Addressing Impermanence Risk in the Voluntary Carbon Market

 

California Carbon Buffer Pool and Estimated Reversals

 

 

 

 

 

 

 

 

 

 

 

 

Source: CarbonPlan

Key Points: A new study of CA’s “insurance” for its carbon offsets highlights the rising risk for nature-based offsets of re-releasing CO2. This can help inform ICVCM’s recently launched push for higher standards in voluntary markets. It also supports our proposed “point” system for corporate disclosures, which devalues offsets, in part, on impermanence risk.

Study warns 100-year buffer to compensate for carbon reversal risks may be inadequate, particularly as a result of climate change. A CarbonPlan study released in early August concludes that California’s “insurance”, or buffer pool, of forest-project carbon offsets is not nearly large enough. The buffer pool is designed to compensate for release of CO2 back into the atmosphere (i.e., “reversal”) from the premature (< 100 years) demise of forests. The study’s assessment of each of the four categories of risk for which the buffer seeks to compensate (see Exhibit) varies in empiricism, yet it highlights the vulnerabilities of nature-based offsets to reversal. Climate change is exacerbating the natural and perhaps the financial and management risks. Please see summary comments of the study further down.

Integrity Council on Voluntary Carbon Markets (ICVCM) issues draft principles and protocols; ensuring adequate buffers for reversal risk is one element. In late July, the ICVCM issued its draft Core Carbon Principles and Assessment Framework and Procedures along with initiating a 60-day public consultation period. One of the 10 Core Carbon Principles is that the carbon storage must be either “permanent” or have measures in place to fully compensate if the offset is reversed prematurely. The Council accepts the use of buffer pools as an insurance mechanism for reversal; it simply notes that whatever mechanism must be robust enough (e.g. must have enough credits in the buffer pool) to fully compensate for it.

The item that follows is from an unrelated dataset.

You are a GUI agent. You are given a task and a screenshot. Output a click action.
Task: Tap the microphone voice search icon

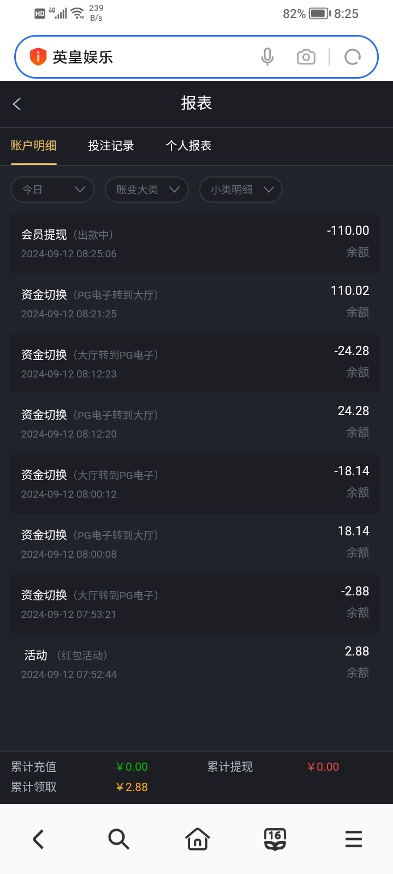tap(267, 57)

ICVCM sees a role for rating agencies and rating offsets; the Sustainable Finance Lab recommends taking it one step further. Separately, in its introduction of the public consultation period, the ICVCM welcomed the participation of public ratings agencies — and ratings for offset projects — to promote transparency. As the Sustainable Finance Lab has opined, we support taking a carbon offset rating system one step further. For the purposes of corporate reporting of offset purchases, we recommend allotting different amounts of “credit” per ton of CO2-equivalent based on each offset project’s rating. (The range of values could be 0-1, with a score of 1 reserved for permanent removal technologies; a project’s rating could be influenced by how conservatively offsets are created or the extent to which the offsets are reserved, similar to a buffer pool.) Thus, corporations buying offsets for the purposes of meeting decarbonization targets could only report an offset “value” commensurate with the independently-assessed climate (decarbonization) benefit.

CarbonPlan Study’s Buffer Pool analysis details. The buffer in the California forest offsets program (part of its Compliance Offset Program, see below) is comprised of offset “set-asides” — a portion of the offsets generated from forest management projects (which can actually come from across the U.S.). In different ways, the study concludes and/or warns that these reserves across the four categories of buffer pool offsets are either already “used up” or at risk:

  • Wildfires (19% of buffer pool). Since 2015 in California have likely already depleted the formal allotment of offsets to the Wildfire category (the blue section in the exhibit). Thus, the buffer that was intended to last 100 years appears to have been depleted in less than 10 (see blue bars in the Exhibit).
  • Disease & Insects (18%). The study estimates that even a single forest disease, “sudden oak death”, could result in enough tree mortality to use up more than the allotted offset buffer for the whole Disease & Insect category (orange bars).
  • Other (18%). The Other category is intended to include damage due to wind, flood, and ice. Yet the study notes that drought may prove to be more severely damaging (grey bar).
  • Financial & Management (44%). This relates to the non-natural risks to ongoing forest preservation/management, such as change in ownership. The study does not quantitatively assess if the allotment is adequate. Rather it notes that bankruptcy can discharge the liability for failing to perform and that separate studies of 100-year default probability point to higher rates of bankruptcy than is presumably provisioned for in the pool (yellow bar).

Background on the role of forest carbon offsets in California’s Cap-and-Trade program. In the California Cap-and-Trade Regulation that sets declining limits on Greenhouse Gas emissions for the state, the Compliance Offset Program offers use of carbon offset purchases to help entities meet a small portion (currently up to 4%) of their emissions obligations. Forests are one of six approved project areas for the Carbon Offset Program; the other project types are ozone depleting substances, livestock, mine methane capture, rice cultivation and urban forests.